* Work order 1:
Answer these about the forum thread on image model finetuning:
(a) Which image generator does the first comment call "the champion," though proprietary?
(b) What kind of upscalers does vunderba name as one way to fix a poor-quality image?
(c) Which two big public general AI vendors does dragonwriter name?
* Work order 2:
Carry on the forum thread on image model finetuning from where it stops.
== Selected text ==
MintsJohn 2 days ago

This is what finetuning has been all about since stable diffusion 1.5 and especially SDXL. And even something StabilityAI base models excelled at in the open weights category. (Midjourney has always been the champion, but proprietary)

Sadly with SAI going effectively bankrupt things changed, their rushed 3.0 model was broken beyond repair and the later 3.5 just unfinished or something (the api version is remarkably better), gens full of errors and artifacts even though the good ones looked great. It turned out hard to finetune as well.

In the mean time flux got released, but that model can be fried (as in one concept trained in) but not finetuned (this krea flux is not based on the open weights flux). Add to that that as models got bigger training/finetuning now costs an arm and a leg, so here we are, a year after flux got released a good finetune is celebrated as the next new thing :)

  • vunderba 2 days ago

    Agreed. From the article:

    > Model builders have been mostly focused on correctness, not aesthetics. Researchers have been overly focused on the extra fingers problem.

    While that might be true for the foundational models - the author seems to be neglecting the tens of thousands of custom LoRAs to customize the look of an image.

    > Users fight the “AI Look” with heavy prompting and even fine-tuning

    IMHO it is significantly easier to fix an aesthetic issue than an adherence issue. You can take a poor quality image, use ESRGAN upscalers, img2img using it as a ControlNet, run it through a different model, add LoRAs, etc.

    I have done some nominal tests with Krea but mostly around adherence. I'd be curious to know if they've reduced the omnipresent bokeh / shallow depth of field given that it is Flux based.

    • dragonwriter 2 days ago

      > Model builders have been mostly focused on correctness, not aesthetics. Researchers have been overly focused on the extra fingers problem.

      > While that might be true for the foundational models

      Its possibly true [0] of the models from the big public general AI vendors (OpenAI, Google), its defintely not true of MJ (which, if it has an aesthetic bias to what the article describes as “the AI look” it is largely because that was a popular actively sought and prompted for look in early AI image gen to avoid the flatness bias of early models and MJ leaned very hard into biasing toward what was popular aesthetically in that and other areas as it developed. Heck, lots of SD finetunes actively sought to reproduce MJ aesthetics for a while.)
===
== Recorded data ==
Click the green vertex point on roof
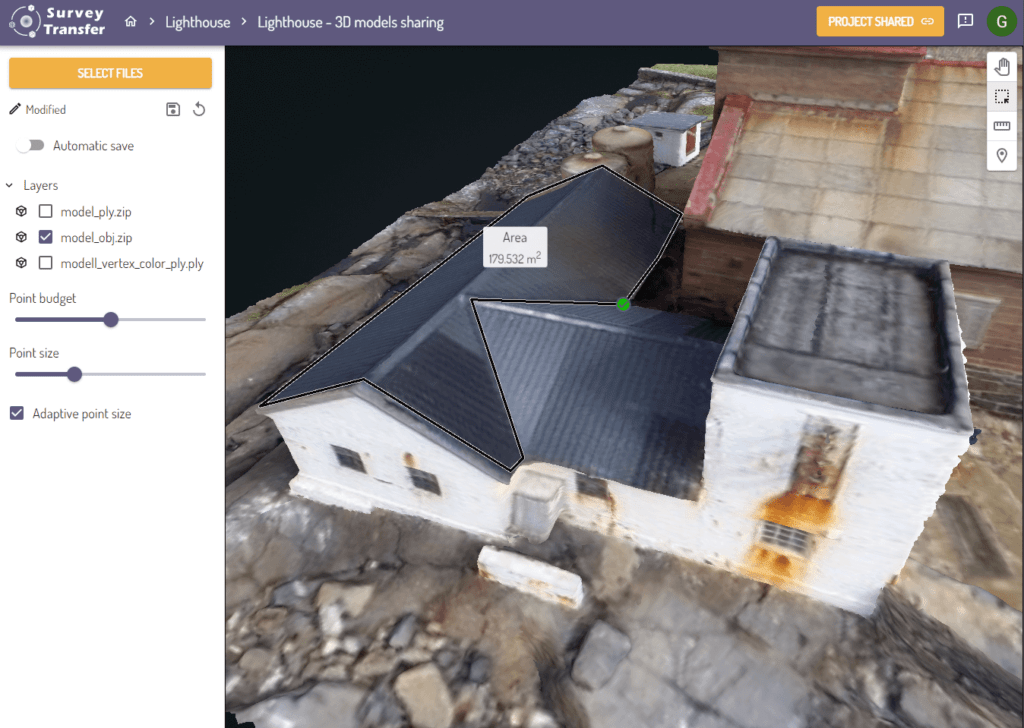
===
* Final answer 1:
(a) Midjourney
(b) ESRGAN upscalers
(c) OpenAI and Google

* Final answer 2:
      [0] but I doubt it, and I think they have also been actively targeting aesthetics as well as correctness, and the post even hints at at least part of how that reinforced the “AI look” — the focus on aesthetics meant more reliance on the LAION Aesthetics dataset to tune the models understanding of what looked good, transferring the biases of that dataset into models that were trying to focus on aesthetics.

      • vunderba 2 days ago

        Definitely. It's been a while since I used midjourney, but I imagine that style (and sheer speed) are probably the last remaining use cases of MJ today.

  • dvrp 2 days ago

    It is not just a fine-tune.

joshdavham 2 days ago

> Researchers have been overly focused on the extra fingers problem

A funny consequence of this is that now it’s really hard to get models to intentionally generate disfigured hands (six fingers, missing middle finger).

  • washadjeffmad 2 days ago

    A casualty of how underbaked data labelling and training are/were. The blindspots are glaring when you're looking for them, but the decreased overhead of training LoRA now means we can locally supplement a good base model on commodity hardware in a matter of hours.

    Also, there's a lot of "samehand" and hand hiding in BFL and other models. Part of the reason I don't use any MaaS is how hard they were focusing on manufacturing superficial impressions over increasing fundamental understanding and direction following. Kontext is a nice deviation, but it was already achievable through captioning and model merges.

jrm4 2 days ago

So, question -- does the author know that this post is merely about "what is widely known about" vs. "what is actually possible?"

Which is to say -- if one is in the business or activity of "making AI images go a certain way" a quick perusal of e.g. Civitai has about a million solutions to the "problem" of "all the AI art looks the same?"

  • dbreunig 2 days ago

    I’m aware of LoRA, Civitai, etc. I don’t think they are “widely known” beyond AI imagery enthusiasts.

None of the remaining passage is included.